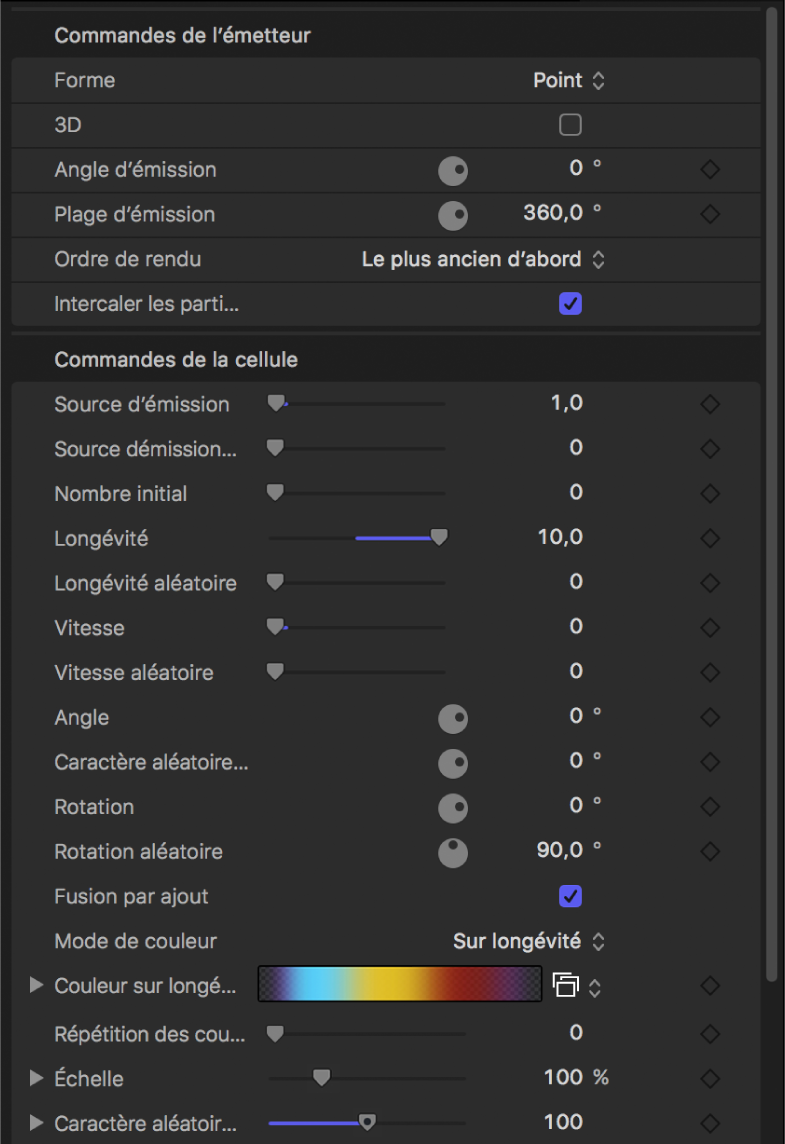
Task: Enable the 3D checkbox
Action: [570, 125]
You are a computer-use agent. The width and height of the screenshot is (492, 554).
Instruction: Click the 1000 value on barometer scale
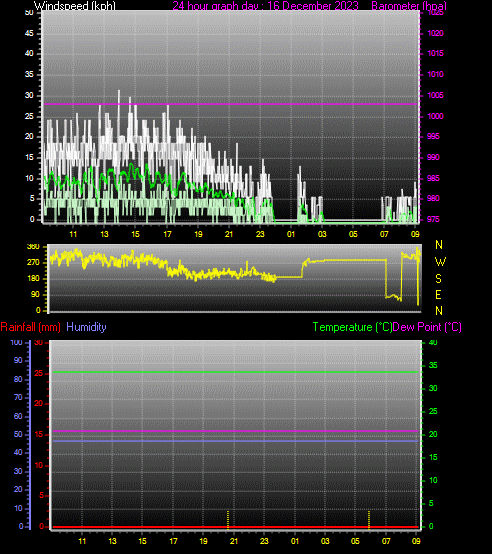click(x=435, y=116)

----------------------------------------

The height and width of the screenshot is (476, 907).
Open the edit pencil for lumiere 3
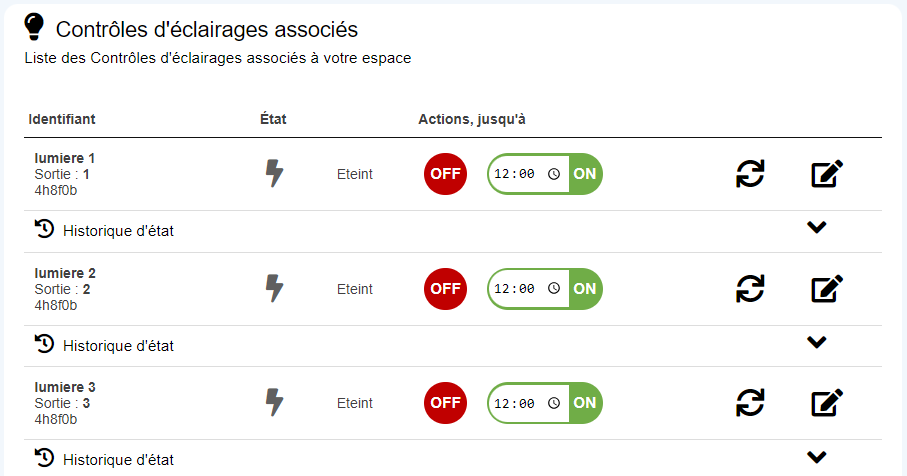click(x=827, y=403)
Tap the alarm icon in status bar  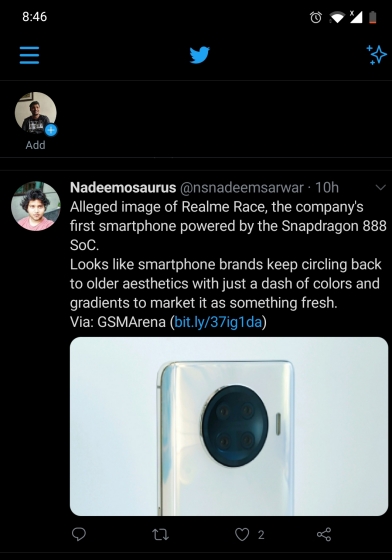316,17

----------------------------------------

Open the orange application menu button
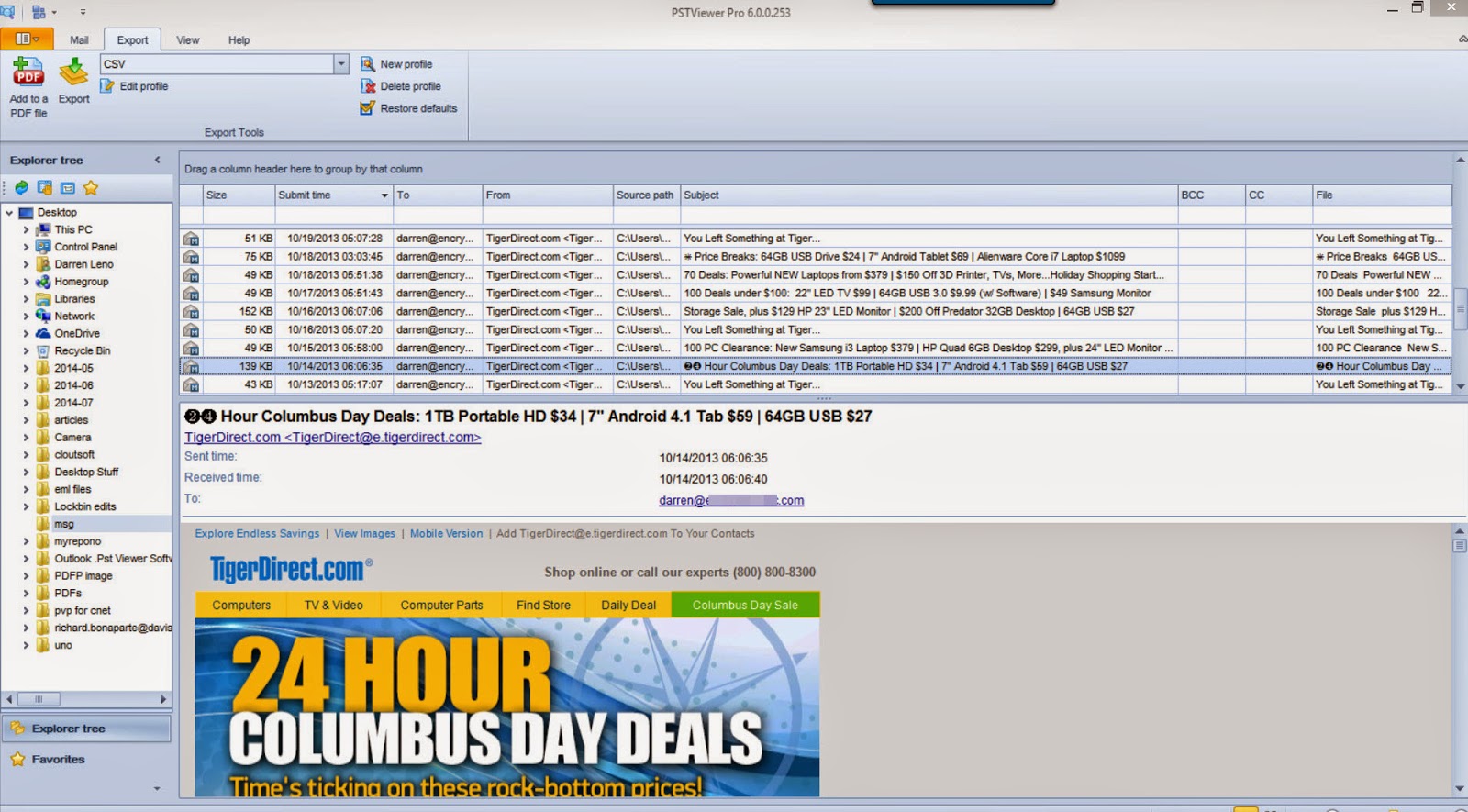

----------------------------------------

- Task directions:
Working from the material above, state how many lines contain "screenshot"; give only the number.

- Exercise solution:
2